The spot which the Romans selected as their residence was definitely discovered and excavated by the Kent Archaeological Society in the year 1881, when a Roman bath and villa were found in a portion of the field known as the vineyard, near to the bridge on the road to Canterbury. The walls were eighteen inches thick, composed of Roman tiles and lined with mosaic, and the floor, which was of cement composed of pounded tiles, was also inlaid with mosaic work. One room, which was on a little higher level than the bath, had a tesselated floor with a labyrinth pattern in the centre, surrounded with a black and white border.
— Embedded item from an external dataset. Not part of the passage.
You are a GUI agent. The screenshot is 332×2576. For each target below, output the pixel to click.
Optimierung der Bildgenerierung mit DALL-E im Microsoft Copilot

The excavation, which was conducted by the late Mr. George Dowker, of Stourmouth, only extended to the bath and some adjoining rooms, the villa itself, according to the indications, being further south. Mr. Dowker's narrative of the excavation, contained in the 14th and 15th vols. of Archaeologia Cantiana, leaves no question but that these are the remains of an important Roman residence, built of durable materials at a time when the natives of this country never indulged in any habitations more substantial than wooden huts. The place where the Roman villa was found being called "The Vineyard," and having borne that name at a very early date, as proved by Norman records, it may be assumed that this vineyard originated in the latter part of the Roman occupation, the vine having been introduced into England about the year A.D. 280.

In the year 1710 a stone coffin containing ashes was found in a field of Wingham Court Farm, near the same spot, but nothing further was discovered at that time.